So pauth seems to be the culprit. This is kinda known, see:
https://qemu-project.gitlab.io/qemu/system/arm/cpu-features.html#tcg-vcpu-features

> b) figure out the underlying issue.

I think we did.

So choosing pauth-impdef over pauth should mostly fix performance. So
given that for kvm we choose cpu=host, I think going higher than
cortex-something would still be sensible. At this point, my preference
is max,pauth-impdef=on. Does anyone disagree? Would someone confirm that
this also speeds up on arm64?

Helmut

Emanuele Rocca

unread,

Mar 29, 2023, 2:00:04 PM3/29/23

to

On 2023-03-29 06:55, Helmut Grohne wrote:
> At this point, my preference is max,pauth-impdef=on.

Agreed.

> Would someone confirm that this also speeds up on arm64?

Confirmed.

Thanks!
ema

Arnd Bergmann

unread,

Mar 29, 2023, 3:20:05 PM3/29/23

to

On Wed, Mar 29, 2023, at 18:55, Helmut Grohne wrote:

> -cpu max
> Startup finished in 23.590s (kernel) + 18.210s (userspace) = 41.800s

> -cpu cortex-a57
> Startup finished in 6.090s (kernel) + 8.460s (userspace) = 14.551s

> -cpu max,pauth=off
> Startup finished in 4.756s (kernel) + 5.678s (userspace) = 10.435s

> -cpu max,pauth-impdef=on
> Startup finished in 6.077s (kernel) + 7.241s (userspace) = 13.319s

Ok, so max,pauth-impdef=on no slower than cortex-a57, but
it's slower than cpu=max was with an old kernel or an old
qemu before the addition of pauth.

> So choosing pauth-impdef over pauth should mostly fix performance. So
> given that for kvm we choose cpu=host, I think going higher than
> cortex-something would still be sensible. At this point, my preference
> is max,pauth-impdef=on. Does anyone disagree?
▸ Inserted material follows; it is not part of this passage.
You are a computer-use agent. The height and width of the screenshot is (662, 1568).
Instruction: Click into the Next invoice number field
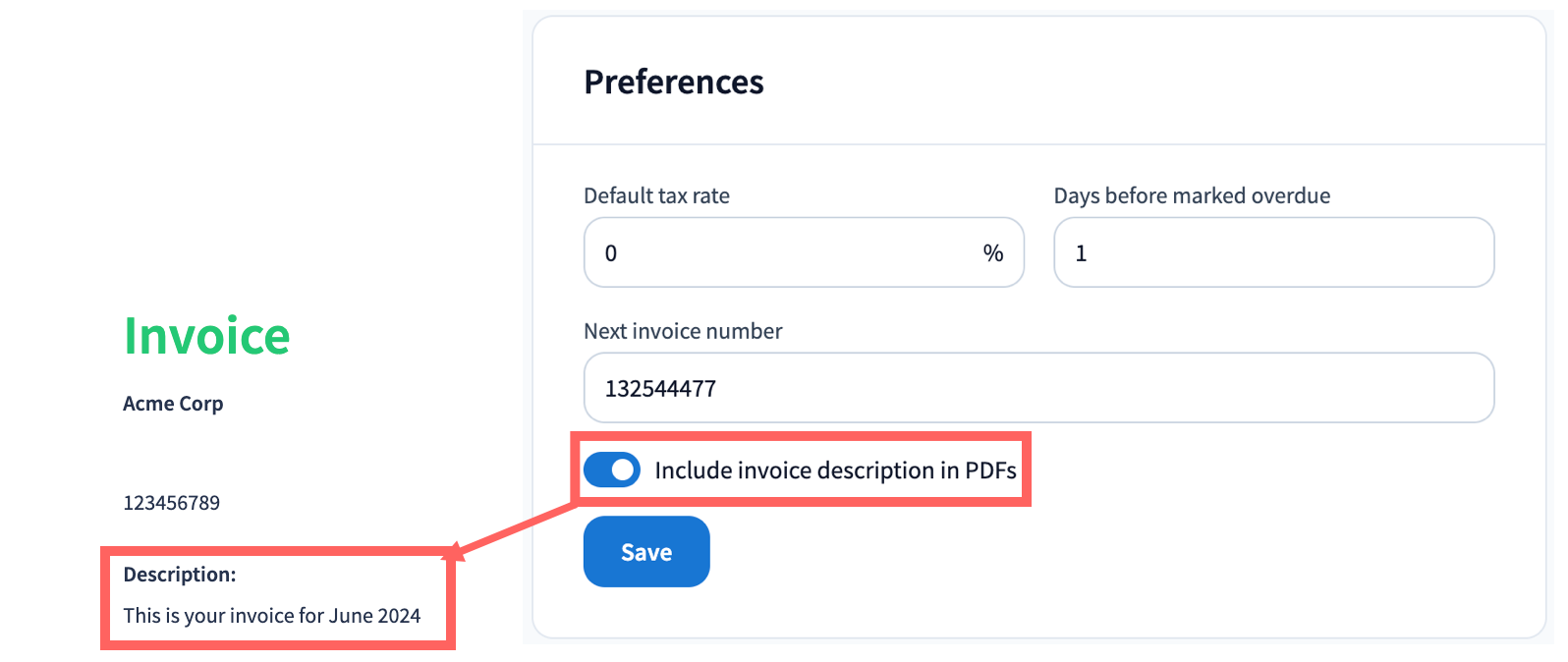click(x=1038, y=388)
I think the two most sensible options are max,pauth-impdef=on
or max,pauth=off, which is a tradeoff between performance
and features. With pauth-impdef, it becomes a lot safer
to run untrusted userspace code in the guest, as well
as catching buggy code that triggers the pauth checks
by accident, but 30% slowdown is also quite significant.

Between the two, it depends on which use case you want to optimize for.

Arnd